Le 3 août 2016, la juge de paix un reçu un courrier de Dania Gerbe, Institution Accordmediation.ch, à Lausanne, indiquant que les parents avaient entamé une médiation auprès d'elle mais que, si leurs relations s'étaient améliorées au terme de huit rencontres organisées
9 - entre février et juillet 2016, elles ne leur permettaient toujours pas de s'entendre sur les modalités du droit de visite. Par courrier du 16 août 2016, l'intimé a informé la juge de paix qu'il voyait sa fille un week-end sur deux, un lundi sur deux, le mercredi chaque semaine et pendant les vacances (récemment, deux semaines), ainsi qu'à d'autres occasions ponctuelles. Il a indiqué qu'étant à son domicile les mardis et mercredis, il estimait plus conforme à l'intérêt de l'enfant de pouvoir la garder auprès de lui durant ces jours de télétravail plutôt que de la confier à une maman de jour. En outre, grâce aux aménagements professionnels auxquels son ex-compagne et lui-même avaient procédé, il estimait que B.C.________ pourrait être gardée trois jours ouvrables de la semaine par ses parents (le lundi chez sa mère et les mardis et mercredis chez lui) et les jeudis et vendredis par la maman de jour. Le 23 août 2016, la requérante a demandé à nouveau à la juge de paix de lui confier le droit de déterminer le lieu de résidence de sa fille et d'accorder un droit de visite usuel au père, expliquant que la médiation avait échoué et qu'il convenait de régler à présent définitivement les questions relatives à la prise en charge de l'enfant. Dans une écriture du 10 octobre 2016, l'intimé a conclu à l'instauration de l'autorité parentale conjointe ainsi qu'à la fixation d'un droit de visite élargi en sa faveur, du lundi soir au mercredi soir, une semaine sur deux, du vendredi soir au dimanche soir, la moitié des vacances scolaires, soit cinq semaines jusqu'à la rentrée scolaire, alternativement pendant les jours fériés officiels et, une année sur deux, à l'anniversaire de l'enfant. Il s'est dit désireux de participer à l'épanouissement de sa fille et de lui assurer un développement harmonieux et équilibré. Le lendemain, l'intimé a remis à la juge de paix les résultats des examens sanguins effectués, attestant qu'il n'avait pas consommé de drogue du 25 mai 2015 au 26 septembre 2016.
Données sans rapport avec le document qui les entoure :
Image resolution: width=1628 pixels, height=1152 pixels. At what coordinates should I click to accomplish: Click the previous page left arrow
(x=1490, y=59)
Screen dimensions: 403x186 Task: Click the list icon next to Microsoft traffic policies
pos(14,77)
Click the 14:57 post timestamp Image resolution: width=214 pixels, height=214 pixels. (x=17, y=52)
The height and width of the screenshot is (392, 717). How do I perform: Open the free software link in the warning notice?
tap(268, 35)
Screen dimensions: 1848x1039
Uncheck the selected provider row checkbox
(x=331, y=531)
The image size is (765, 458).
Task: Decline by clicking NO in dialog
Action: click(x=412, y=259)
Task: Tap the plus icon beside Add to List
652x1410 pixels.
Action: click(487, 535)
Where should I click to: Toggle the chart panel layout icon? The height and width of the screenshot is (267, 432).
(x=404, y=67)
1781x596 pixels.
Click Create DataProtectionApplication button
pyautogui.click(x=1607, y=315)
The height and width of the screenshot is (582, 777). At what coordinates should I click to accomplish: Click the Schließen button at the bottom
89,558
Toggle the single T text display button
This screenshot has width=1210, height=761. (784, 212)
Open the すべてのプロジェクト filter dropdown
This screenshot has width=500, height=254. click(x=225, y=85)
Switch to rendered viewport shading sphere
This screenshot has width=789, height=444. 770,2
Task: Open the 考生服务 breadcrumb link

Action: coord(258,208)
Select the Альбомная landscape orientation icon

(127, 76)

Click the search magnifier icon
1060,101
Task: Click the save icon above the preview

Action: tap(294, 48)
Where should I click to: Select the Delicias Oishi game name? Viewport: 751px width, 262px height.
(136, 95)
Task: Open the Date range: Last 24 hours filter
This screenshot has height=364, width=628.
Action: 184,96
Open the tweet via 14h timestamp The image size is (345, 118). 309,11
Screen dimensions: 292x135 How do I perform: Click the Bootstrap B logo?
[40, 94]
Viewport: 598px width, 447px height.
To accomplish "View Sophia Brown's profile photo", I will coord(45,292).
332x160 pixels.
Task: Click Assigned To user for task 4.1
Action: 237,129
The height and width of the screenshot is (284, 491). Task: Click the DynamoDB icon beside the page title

10 - Le 13 octobre 2016, la juge de paix a procédé aux auditions des parents de B.C., assistés de leur conseil respectif, ainsi que d'E.. La requérante a confirmé qu'elle travaillait à 80 % depuis le 1er
août 2016, qu'elle avait congé le lundi et que la maman de jour, qui vivait à la Claie-aux-Moines dans un environnement campagnard, s'occupait de l'enfant du mardi au vendredi. En outre, la maman de jour prenait trois semaines de vacances en août et deux semaines à Noël ; la requérante avait demandé à ses parents de garder sa fille au dernier Noël. Le droit de visite du père s'exerçait un week-end sur deux, le lundi étant inclus, ainsi que du mardi soir au mercredi soir. La communication avec lui était minimaliste et le dialogue dégénérait vite, l'intéressée se voyant systématiquement opposer des "non" à ses propositions. En outre, la requérante s'inquiétait pour sa fille qui avait changé de comportement : ainsi, pendant les trois à quatre jours qui suivaient l'exercice du droit de visite, la jeune enfant se montrait craintive dans certaines circonstances et peinait à se détacher de sa mère ou à dormir seule. Pendant une période, elle avait aussi manifesté une attitude de rejet à l'égard de celle-ci. Sur conseil de la pédiatre qui suivait l'enfant et avait évoqué une angoisse de séparation, la requérante avait pris contact avec un pédopsychiatre. Pour sa part, l'intimé a confirmé travailler les mardis et mercredis en télétravail, précisant devoir effectuer un minimum de quatre heures ces jours-là, les heures de travail restantes devant être compensées sur le reste de la semaine. Il a indiqué que sa mère prenait aussi le relais pour assurer la garde de la fillette, mais pas systématiquement. Il a déclaré que le dialogue avec la requérante était possible mais pas sur les questions de garde ou du droit de visite, ajoutant ne pas comprendre pourquoi sa fille était confiée à la maman de jour et non pas à lui durant les jours où il se trouvait chez lui. L'assistante sociale a confirmé le rapport de l'UEMS, indiquant que le système de prise en charge proposé par le père morcelait trop l'emploi du temps de la fillette, qu'il fallait mettre en place un horaire fixe,
L'intimé a conclu au rejet de ces conclusions et conclu pour sa part, subsidiairement à ses propres conclusions du 10 octobre 2016, à toute solution de garde de fait qui permettrait à la requérante de garder leur enfant le lundi et à lui-même les mardis et mercredis. E n d r o i t : 1.Le recours est dirigé contre une décision de la justice de paix attribuant la garde de fait de l’enfant à la mère et fixant le droit de visite du père sur sa fille (art. 273 al. 1 et 301a al. 5 aCC).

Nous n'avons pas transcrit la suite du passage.